Oil India Profit Slumps 43% on Lower Crude Realisations and Higher Costs

November 17, 2025 at 5:35 AM IST

Oil India Ltd. reported a sharp drop in profit for July–September as lower crude realisations and a jump in costs dragged performance. Standalone net profit fell 43% on the year to ₹10.44 million. Revenue from operations was broadly unchanged at ₹54.57 million compared with ₹55.19 million a year earlier.

The company said the fall in profit was mainly due to weaker crude prices. Crude realisation slipped to 68.19 dollars per barrel from 79.33 dollars a year earlier. As a result, crude revenue eased to ₹35.12 million from ₹39.79 million.

Natural gas offered some support, with revenue rising to ₹14.19 million from ₹13.27 million a year ago. LPG revenue inched up to ₹463,000, while revenue from pipeline transportation improved to ₹4.45 million.

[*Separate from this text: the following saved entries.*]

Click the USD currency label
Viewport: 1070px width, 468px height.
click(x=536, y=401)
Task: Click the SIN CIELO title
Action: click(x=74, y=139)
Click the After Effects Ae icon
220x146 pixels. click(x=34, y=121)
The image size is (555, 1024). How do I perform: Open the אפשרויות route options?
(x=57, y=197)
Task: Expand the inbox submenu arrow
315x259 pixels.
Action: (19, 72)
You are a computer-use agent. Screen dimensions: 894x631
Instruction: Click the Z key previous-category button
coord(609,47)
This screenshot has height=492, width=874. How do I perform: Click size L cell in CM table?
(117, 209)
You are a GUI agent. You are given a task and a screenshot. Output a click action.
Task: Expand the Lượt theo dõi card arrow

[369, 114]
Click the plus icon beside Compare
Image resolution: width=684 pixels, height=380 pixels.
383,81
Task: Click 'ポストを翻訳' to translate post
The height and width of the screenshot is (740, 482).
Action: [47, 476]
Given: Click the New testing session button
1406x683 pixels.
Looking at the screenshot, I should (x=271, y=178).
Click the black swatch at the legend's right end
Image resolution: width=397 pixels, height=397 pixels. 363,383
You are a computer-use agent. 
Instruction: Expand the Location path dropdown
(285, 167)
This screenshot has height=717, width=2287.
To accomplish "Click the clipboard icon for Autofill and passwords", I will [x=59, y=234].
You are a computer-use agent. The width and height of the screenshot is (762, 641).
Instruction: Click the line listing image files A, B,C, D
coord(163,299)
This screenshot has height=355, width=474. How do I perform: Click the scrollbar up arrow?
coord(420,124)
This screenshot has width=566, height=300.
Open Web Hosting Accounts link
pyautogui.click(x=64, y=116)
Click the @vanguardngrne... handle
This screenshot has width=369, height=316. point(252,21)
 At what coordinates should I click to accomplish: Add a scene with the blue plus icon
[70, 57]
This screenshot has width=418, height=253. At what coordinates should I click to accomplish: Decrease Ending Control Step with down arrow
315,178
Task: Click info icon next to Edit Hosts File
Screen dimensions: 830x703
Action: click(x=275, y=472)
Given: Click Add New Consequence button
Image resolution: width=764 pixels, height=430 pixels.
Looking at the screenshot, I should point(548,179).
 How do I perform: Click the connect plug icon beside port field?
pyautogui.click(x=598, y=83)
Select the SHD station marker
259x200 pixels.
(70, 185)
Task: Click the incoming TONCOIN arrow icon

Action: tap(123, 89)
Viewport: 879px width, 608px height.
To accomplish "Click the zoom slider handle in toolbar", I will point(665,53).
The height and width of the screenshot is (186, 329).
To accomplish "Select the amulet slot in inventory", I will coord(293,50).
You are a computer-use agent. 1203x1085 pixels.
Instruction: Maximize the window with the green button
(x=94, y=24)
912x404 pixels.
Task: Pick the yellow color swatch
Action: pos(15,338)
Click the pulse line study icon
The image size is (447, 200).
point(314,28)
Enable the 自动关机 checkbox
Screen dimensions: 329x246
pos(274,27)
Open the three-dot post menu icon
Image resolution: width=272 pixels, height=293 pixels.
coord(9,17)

Total expenses increased more than 22% on the year to ₹49.70 million. Statutory levies were down nearly 8% at ₹12.71 million.
Contract costs rose more than 21% to ₹5.22 million, and employee expenses increased 16% to ₹5.26 million. Depreciation, depletion and amortisation costs climbed 15% to ₹5.78 million, while finance costs were up more than 13% at ₹2.60 million. Other expenses jumped 162% to ₹16.94 million from ₹6.46 million.

The increase in costs pulled operating margin down to 13.69% for the quarter from 30.43% a year earlier.
For the six months ended September, standalone net profit was ₹18.58 million, compared with ₹33.01 million a year earlier.

Revenue for the period slipped to ₹104.69 million from ₹113.59 million.
Oil and oil-equivalent gas production stood at 1.65 million tonnes for the quarter, down a little more than 1% on the year. Numaligarh Refinery Ltd., its material subsidiary, processed 753,000 tonnes of crude, up from 683,000 tonnes a year ago.

The board declared an interim dividend of ₹3.50 per share, with the record date on November 21.